The author seems to miss the point of version ranges. Yes, specific versions of dependencies get frozen in the lock file at the moment of building. But the only way to determine these specific versions is to run version resolution across the whole tree. The process finds out which specific versions within the ranges can be chosen to satisfy all the version constraints.

This works with minimal coordination between authors of the dependencies. It becomes a big deal when you have several unrelated dependencies, each transitively requiring that libpupa. The chance they converge on the same exact version is slim. The chance a satisfying version can be found within specified ranges is much higher.

Physical things that are built from many parts have the very same limitation: they need to specify tolerances to account for the differences in production, and would be unable to be assembled otherwise.

▲

tonsky 4 days ago | parent [-]

Yeah but version ranges are fiction. Some says: we require libpupa 0.2.0+. Sure you can find a version in that range. But what if it doesn’t work? How can you know that your library will work with all the future libpupa releases in advance?
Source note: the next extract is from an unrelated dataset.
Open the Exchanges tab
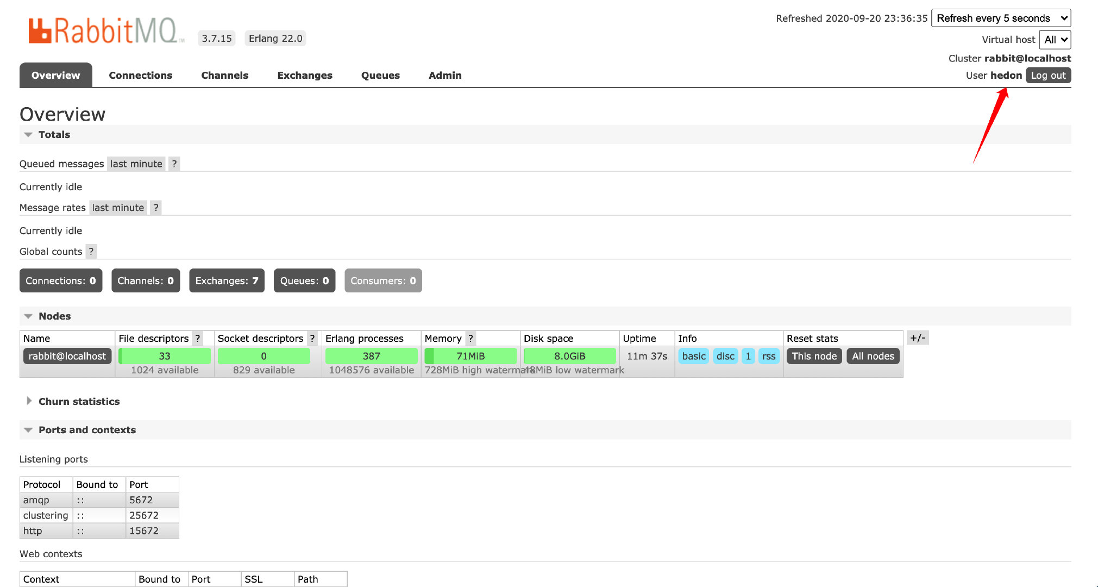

	▲	wpollock 4 days ago \| parent \| next [-]
		Under semver, any dependency version X.Y.* is supposed to be compatible with any software that was built with version X.Z.* when Y > Z. If not, the author of the dependency has broken semver. "Supposed to" being the operative phrase. This is of little comfort when you need version X.Y for a security fix but your build breaks. Note that Maven is more complex than others here have mentioned. In some cases, Maven compares versions lexically (e.g. version 1.2 is considered newer than version 1.10). Dependency management is indeed hell.
	▲	mystifyingpoi 4 days ago \| parent \| prev \| next [-]
		It reminds me of the whole mess of Angular 2+ upgrades. It was I believe before lockfiles in npm? Literally every new person joining the team had to get the node_modules handed to them from someone else's machine for the project to work, since `npm install` could never install anything working together.
	▲	nine_k 4 days ago \| parent \| prev [-]
		More often than not things are compatible within a major version. Very often things are compatible within a minor version. Not being able to build because one thing depends on libpupa 1.2.34.pre5 and another, on 1.2.35 would be a worse outcome, on average.